Protestas y verdades a medias
Las noticias de la última quincena revelan el recrudecimiento de las protestas ciudadanas que emergieron del sector rural y arrastran desde 2013 un costo económico de $1,8 billones que se abultará mucho más cuando se estimen las consecuencias directas y todos los efectos posteriores que ya está dejando el taponamiento a la circulación de pasajeros y carga.
Son mal llamados “paros” porque si bien una sector importante de la población, especialmente campesina, decidió suspender sus actividades para salir a manifestar su inconformismo y reclamos por las promesas aún incumplidas por el Gobierno, la economía en general sigue su marcha, aunque ya cojea por los perjuicios que está dejando la atención cortoplacista del Agro colombiano.
En los diálogos entre los que dicen representar a los exaltados y los funcionarios del Gobierno como que no se está hablando lo suficientemente claro o se están defendiendo verdades a medias. ¿Qué tan fácil es que para cerrar o reducir la importación de bienes en defensa de la producción nacional se pida renegociar un Tratado de Libre Comercio amarrado de cabo a rabo con compromisos bilaterales de acatamiento entre las partes? ¿Qué tan sencillo resulta lograr que las directivas de un banco consientan la condonación de créditos bancarios a micro productores sin recibir por ello el lucro por el cual abrieron su sucursal?

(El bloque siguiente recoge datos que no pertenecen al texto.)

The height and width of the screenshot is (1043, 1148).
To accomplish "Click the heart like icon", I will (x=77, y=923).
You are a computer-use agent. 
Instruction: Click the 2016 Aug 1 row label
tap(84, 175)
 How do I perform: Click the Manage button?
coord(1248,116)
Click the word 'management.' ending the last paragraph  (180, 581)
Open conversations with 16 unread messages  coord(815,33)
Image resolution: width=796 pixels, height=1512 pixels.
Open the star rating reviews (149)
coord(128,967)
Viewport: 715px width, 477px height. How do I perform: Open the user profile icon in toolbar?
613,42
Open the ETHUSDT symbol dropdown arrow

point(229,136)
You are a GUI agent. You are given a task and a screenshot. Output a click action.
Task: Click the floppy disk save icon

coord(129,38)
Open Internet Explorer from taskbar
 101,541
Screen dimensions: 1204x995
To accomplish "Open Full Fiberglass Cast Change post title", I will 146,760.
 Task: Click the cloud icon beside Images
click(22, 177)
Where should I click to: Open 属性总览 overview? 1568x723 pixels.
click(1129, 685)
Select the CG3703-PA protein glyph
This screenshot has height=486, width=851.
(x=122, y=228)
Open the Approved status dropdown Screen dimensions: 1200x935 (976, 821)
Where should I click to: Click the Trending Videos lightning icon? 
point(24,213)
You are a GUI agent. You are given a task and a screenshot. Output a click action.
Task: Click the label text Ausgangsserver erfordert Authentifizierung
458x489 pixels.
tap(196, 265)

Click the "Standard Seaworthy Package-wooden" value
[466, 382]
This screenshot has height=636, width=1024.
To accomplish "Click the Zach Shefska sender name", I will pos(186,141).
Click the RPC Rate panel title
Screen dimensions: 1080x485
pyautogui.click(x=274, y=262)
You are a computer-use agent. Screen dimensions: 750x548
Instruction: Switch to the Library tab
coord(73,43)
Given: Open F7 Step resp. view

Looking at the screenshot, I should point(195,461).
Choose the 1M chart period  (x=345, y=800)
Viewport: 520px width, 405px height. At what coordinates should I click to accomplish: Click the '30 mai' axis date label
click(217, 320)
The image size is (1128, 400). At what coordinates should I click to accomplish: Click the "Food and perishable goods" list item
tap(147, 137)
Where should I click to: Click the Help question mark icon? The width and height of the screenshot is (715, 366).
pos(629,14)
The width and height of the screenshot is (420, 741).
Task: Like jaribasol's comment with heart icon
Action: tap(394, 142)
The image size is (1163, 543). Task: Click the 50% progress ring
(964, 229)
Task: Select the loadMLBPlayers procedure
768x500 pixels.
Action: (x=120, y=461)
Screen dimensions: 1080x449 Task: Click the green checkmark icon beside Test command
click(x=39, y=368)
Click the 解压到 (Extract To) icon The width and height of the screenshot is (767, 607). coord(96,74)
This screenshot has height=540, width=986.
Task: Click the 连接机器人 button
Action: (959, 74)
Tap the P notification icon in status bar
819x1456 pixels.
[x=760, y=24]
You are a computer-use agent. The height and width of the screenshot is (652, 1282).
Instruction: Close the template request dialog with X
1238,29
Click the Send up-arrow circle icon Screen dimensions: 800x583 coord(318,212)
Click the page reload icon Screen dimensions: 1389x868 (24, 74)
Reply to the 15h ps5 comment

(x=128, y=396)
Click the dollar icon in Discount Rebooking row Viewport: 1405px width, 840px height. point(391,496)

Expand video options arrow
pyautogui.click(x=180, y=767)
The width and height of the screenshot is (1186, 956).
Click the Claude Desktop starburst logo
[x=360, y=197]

Y si el Gobierno decide meterse la mano al bolsillo, ¿qué tan pronto realizará los ajustes presupuestales que deben hacer curso en Congreso de la República para su correspondiente aprobación? Del dicho al hecho…
Por otro lado, no se entiende, bajo ninguna explicación de las que han dado los voceros de las protestas, tanto vandalismo y pérdida del sentido común, porque una cosa es adelantar una marcha justa y legítima y otra consentir que a la sombra de la misma se atropellen los derechos ajenos como cuando se lastima con la disminución de las ventas, la escasez y la carestía de bienes y servicios a las familias y a los comerciantes, muchos de los cuales están a punto de cerrar sus negocios. Eso de pacífico no tiene nada.
Si los últimos Gobiernos no han dado soluciones integrales al Sector Agropecuario, nada se recoge en la tarima de las dos mayores campañas políticas que más parece un cuadrilátero de agravios y de acusaciones improbadas en donde el Fiscal y el Procurador subieron a escoger la esquina de sus preferencias para caldear los ánimos. ¡Que indecencia!